Every record must appear in your reply exactly as written.

Record set START

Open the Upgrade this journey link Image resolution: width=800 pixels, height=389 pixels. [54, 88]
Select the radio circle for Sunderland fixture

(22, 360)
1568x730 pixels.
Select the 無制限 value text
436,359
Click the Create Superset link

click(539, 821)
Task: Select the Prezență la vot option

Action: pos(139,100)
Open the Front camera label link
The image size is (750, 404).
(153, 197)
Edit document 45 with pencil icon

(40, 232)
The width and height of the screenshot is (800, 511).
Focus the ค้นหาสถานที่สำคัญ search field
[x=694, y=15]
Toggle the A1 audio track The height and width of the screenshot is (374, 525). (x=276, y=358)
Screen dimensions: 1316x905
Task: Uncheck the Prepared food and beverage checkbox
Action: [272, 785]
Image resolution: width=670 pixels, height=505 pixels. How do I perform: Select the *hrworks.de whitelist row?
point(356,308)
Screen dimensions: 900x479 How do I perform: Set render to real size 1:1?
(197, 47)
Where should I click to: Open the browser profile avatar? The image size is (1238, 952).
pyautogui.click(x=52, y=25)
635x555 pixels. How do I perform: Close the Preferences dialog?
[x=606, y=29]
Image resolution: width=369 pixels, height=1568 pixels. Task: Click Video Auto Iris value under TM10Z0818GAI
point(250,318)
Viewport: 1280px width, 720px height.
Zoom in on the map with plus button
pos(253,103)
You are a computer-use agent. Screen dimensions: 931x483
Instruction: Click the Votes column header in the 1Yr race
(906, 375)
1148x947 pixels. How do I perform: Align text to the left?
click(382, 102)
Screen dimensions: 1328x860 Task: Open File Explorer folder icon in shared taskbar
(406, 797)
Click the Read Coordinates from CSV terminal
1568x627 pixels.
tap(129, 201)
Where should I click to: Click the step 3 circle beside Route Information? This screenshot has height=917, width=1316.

Record set END

→ **Answer box**:
Open the Upgrade this journey link Image resolution: width=800 pixels, height=389 pixels. [54, 88]
Select the radio circle for Sunderland fixture

(22, 360)
1568x730 pixels.
Select the 無制限 value text
436,359
Click the Create Superset link

click(539, 821)
Task: Select the Prezență la vot option

Action: pos(139,100)
Open the Front camera label link
The image size is (750, 404).
(153, 197)
Edit document 45 with pencil icon

(40, 232)
The width and height of the screenshot is (800, 511).
Focus the ค้นหาสถานที่สำคัญ search field
[x=694, y=15]
Toggle the A1 audio track The height and width of the screenshot is (374, 525). (x=276, y=358)
Screen dimensions: 1316x905
Task: Uncheck the Prepared food and beverage checkbox
Action: [272, 785]
Image resolution: width=670 pixels, height=505 pixels. How do I perform: Select the *hrworks.de whitelist row?
point(356,308)
Screen dimensions: 900x479 How do I perform: Set render to real size 1:1?
(197, 47)
Where should I click to: Open the browser profile avatar? The image size is (1238, 952).
pyautogui.click(x=52, y=25)
635x555 pixels. How do I perform: Close the Preferences dialog?
[x=606, y=29]
Image resolution: width=369 pixels, height=1568 pixels. Task: Click Video Auto Iris value under TM10Z0818GAI
point(250,318)
Viewport: 1280px width, 720px height.
Zoom in on the map with plus button
pos(253,103)
You are a computer-use agent. Screen dimensions: 931x483
Instruction: Click the Votes column header in the 1Yr race
(906, 375)
1148x947 pixels. How do I perform: Align text to the left?
click(382, 102)
Screen dimensions: 1328x860 Task: Open File Explorer folder icon in shared taskbar
(406, 797)
Click the Read Coordinates from CSV terminal
1568x627 pixels.
tap(129, 201)
Where should I click to: Click the step 3 circle beside Route Information? This screenshot has height=917, width=1316.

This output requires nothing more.